After traveling back to Minnesota today from Arizona, it’s taking some getting used to the two hour time difference. Last night at this time I was just headed back to my hotel room after rocking out at a blackjack table with some funny money with Bob Clark from Axway PSO, Michael Rosen from Chase, and a bunch of other awesome folks at the Axway Customer appreciation dinner.

I was doing some searching and came across an Axway Connections blog at http://axwaytechnology08.blogspot.com/2008/10/creating-ecosystem-little-b2b-can-buy.html and found a comment from somebody responding to Dave Bennett, Axway’s CTO, expressing his desire for a web 2.0 style Axway User site. Well ha! I’m on it!!! And whatever it takes, I’m going to make this thing work! I touched up the design a bit and started working on components and layout for what will become the http://www.axwayuser.com site. You can see it at http://www.helpwithaxway.com/index.php, and I’ve love to hear your thoughts.

I heard it dozens of times from people of different companies -  The users need a site that they control, and where they’re heard. I wasn’t crazy when I started this initiative! Woo-hoo! Enough tooting my own horn though and promising things that I’m going to have to work around the clock to deliver, I should tell you a little bit more about the 2008 Connections Conference. Specifically, I’ll fill you in on one of my favorite breakout sessions for the Financial Services vertical.

Terry Johnson from Wells Fargo gave a case study presentation that provided a lot of great insight on making a relationship with Axway work. Wells Fargo is deploying practically every piece of the Synchrony suite of software from Axway, and is also a Tumbleweed customer - with plans to convert the trading partners on Tumbleweed to Synchrony. Now obviously Wells Fargo is a big company, and with the upcoming buyout of Wachovia, is positioned as not just a market leader - but an innovator as well. As such, listening to what the big guys at Wells Fargo say when it comes to Axway seems like a valuable thing to do!

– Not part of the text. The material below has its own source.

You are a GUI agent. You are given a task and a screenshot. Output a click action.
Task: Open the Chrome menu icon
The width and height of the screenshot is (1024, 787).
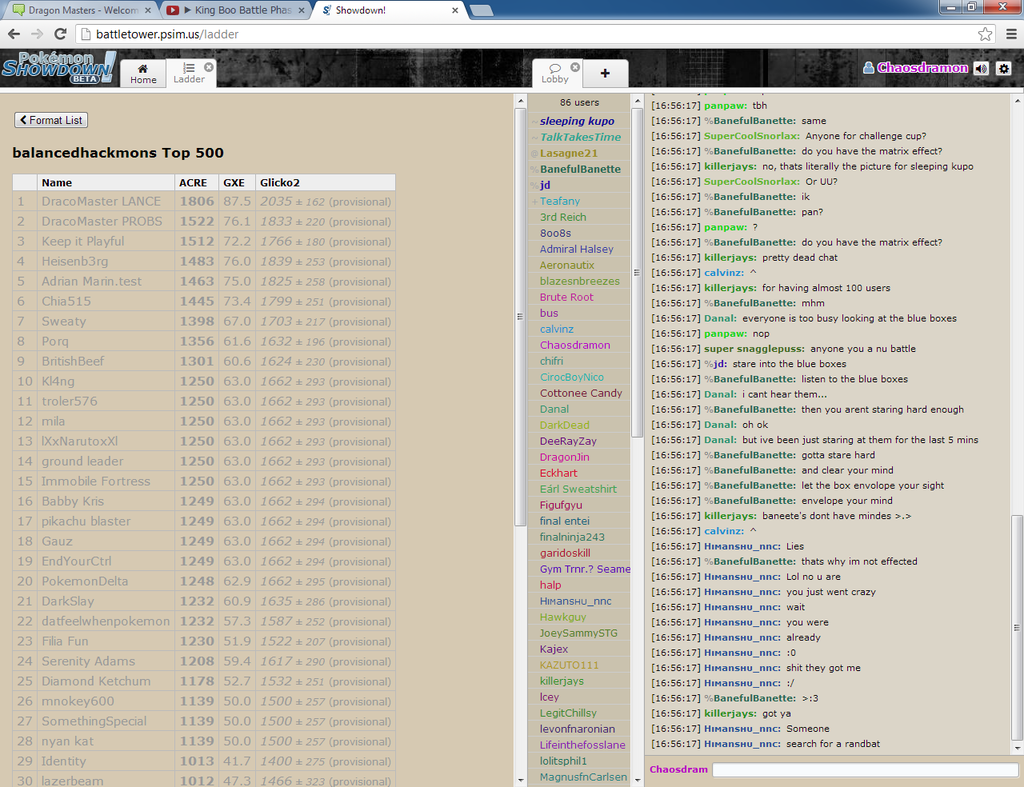pyautogui.click(x=1010, y=34)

The most important thing I took from Terry’s presentation was that when you approach the relationship with Axway as your vendor, you need to approach it as a partnership. Being so big, Wells definitely has some advantages over smaller companies when it comes to having “pull” with Axway, but by following some of the same steps Wells did, I’m confident companies like MoneyGram (where I consult), and others using the Synchrony suite can be heard. Terry mentioned that from the get-go, executives at Wells Fargo started talking to executives at Axway. When there was an immediate business need, Terry and his colleagues and employees didn’t wait for CABs or call support or PSO to get things going - they had FRANK and OPEN discussion. They explained the needs, they made excellent business cases for features and functionality, and they helped Axway bring these things to fruition.

Terry referenced something like 250,000+ lines of custom code that had all been heavily scrutinized by Wells. When PSO did introduce a piece of code or something custom (like all of our custom encryption/routing/ACH stuff at Moneygram in Integrator), they read through the code character by character, line-by-line, and made sure it was perfect. Essentially, they exercised extreme diligence that most of us aren’t willing to emulate. That’s really something to think about. Had MGI had access to the resources to scrutinize the customization as intensely as Wells Fargo is, the deployment could probably be more advanced, and the conversion project further along.

The moral of the story is, partner with Axway. Don’t just throw out demands and expect them to be met, set goals and work together to achieve them.